═══ Exercise passage ═══
The sound of bulldozers at work signalled the start of progress this week on a new multi-million pound fish and food park on Fleetwood Docks.
Project Neptune will see modern fish processing facilities built on on Fleetwood Docks
Project Neptune – the building of a new, modern commercial food processing facility – is finally under way and will be the new home for some of the current fish processing businesses in the port when it officially opens, expected to be in spring next year.
Diggers have begun the groundwork on the Dock Avenue site, currently owned by Associated British Ports (ABP), in a scheme set in motion by a £4m Government grant last year.
It is projected that the scheme can help generate up to100 new jobs in Fleetwood s fish-processing sector, which currently employs around 250 people in the town.
═══ Data below ═══
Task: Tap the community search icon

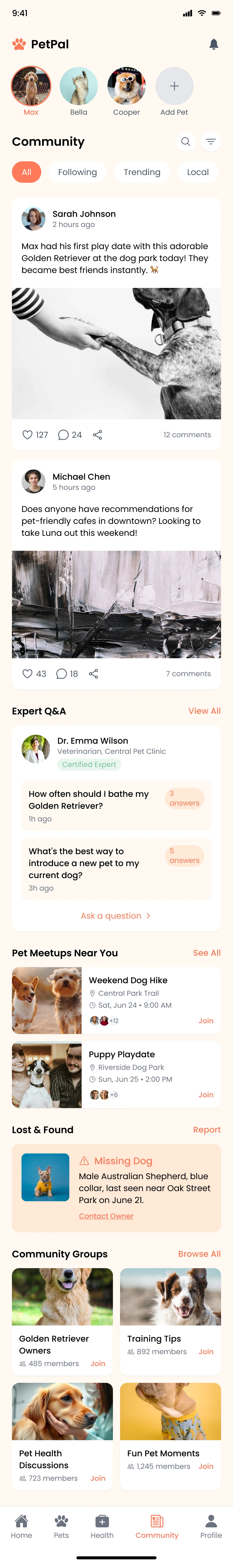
═══
Please explain, in one to three sentences, what set Project Neptune in motion according to the Fleetwood Docks passage, and what work has now started on the site.

## Finished exercise
Project Neptune was set in motion by a £4m Government grant last year. Diggers have now begun the groundwork on the Dock Avenue site, which is currently owned by Associated British Ports (ABP).